=== Lesetext ===

1. Er ist der Größte
Er misst rund 80 Quadratkilometer und ist bis zu
73 Meter tief. Das macht ihm in Bayern keiner nach.
2. Er verspricht Meer
Die Wasserfläche erscheint unendlich, der Wind
streichelt Wellen herbei und die Sonne zaubert Glitzersterne darauf. Näher
kann man in Bayern dem Gefühl am Meer zu sein nicht kommen.
3. Er ist sauber
Die Wasserqualität des Chiemsees ist gut bis sehr gut.
4. Er hat ein Schloss
König Ludwig II. hat sich eine Kopie von
Versailles auf die Herreninsel bauen lassen. Inklusive Spiegelsaal.
5. Er ist ziemlich flatterhaft
Der Chiemsee zählt zu den artenreichsten
Vogelgebieten Deutschlands. Rund 350 Vogelarten fliegen hier
umher und zwitschern. Darunter so seltene Exemplare wie das Blaukehlchen
und der Schwarzhalstaucher.
6. Die Fraueninsel gehört ihm
Touristen aus aller Welt beneiden
ihn um dieses idyllische Fleckchen Insel, aber sie gehört nun einmal zum
Chiemsee. Genau wie das hübsche Kloster darauf.
7. Er hat attraktive kleine Brüder
Zum Beispiel den Langbürgner
See und den Hartsee. Die beiden verstecken sich im Naturschutzgebiet
und schmeicheln Schwimmern mit ihrem warmen, weichen Wasser.
8. Er sorgt für leckeres Essen
In seinem klaren Nass wachsen Renken,
Forellen und Saiblinge heran. Wenn sie groß sind, werden sie aufgespießt
und über Holzkohlen gegrillt. Einen neuen Namen bekommen
sie auch: „Steckerlfisch“.
9. Er sieht von allen Seiten richtig gut aus
Und damit Cabrio-
Fahrer das genießen können, führen traumhafte Landstraßen rund um
den Chiemsee. Bergkulisse inklusive.
10. Er ist maßlos romantisch
Das beweist er immer wieder aufs Neue
mit einem traumhaften Sonnenuntergang. Idealer Schauplatz: Übersee.
HEUTE EIN KÖNIG.....

===

Schreibe den Abschnitt aus dem Text über den Chiemsee von „2. Er verspricht“ bis „sein nicht kommen.“ neu und tausche dabei „Wellen“ gegen „Wogen“.

=== Bereitgestelltes Material ===

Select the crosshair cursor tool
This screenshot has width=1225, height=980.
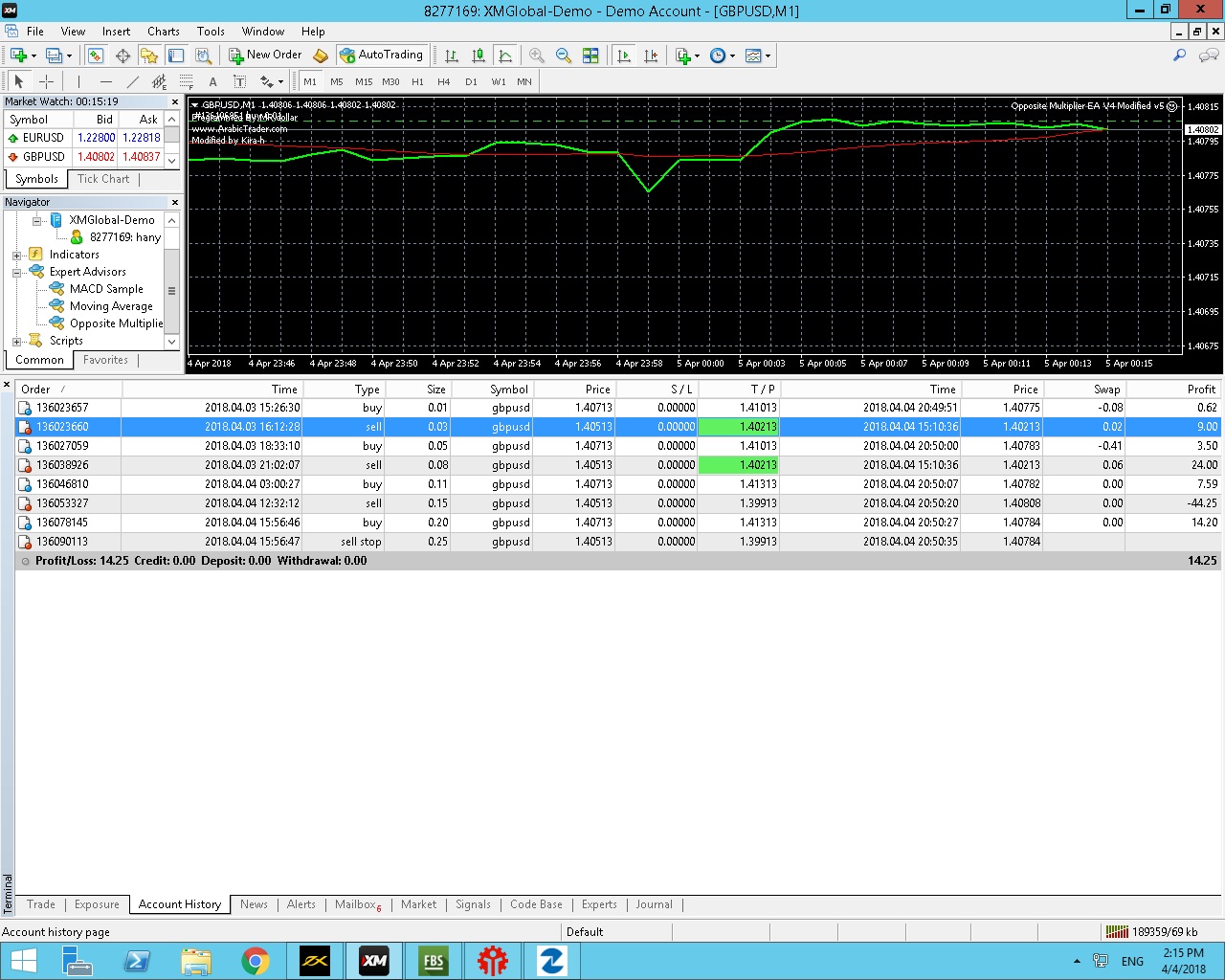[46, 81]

===

Antwort |
2. Er verspricht Meer
Die Wasserfläche erscheint unendlich, der Wind
streichelt Wogen herbei und die Sonne zaubert Glitzersterne darauf. Näher
kann man in Bayern dem Gefühl am Meer zu sein nicht kommen.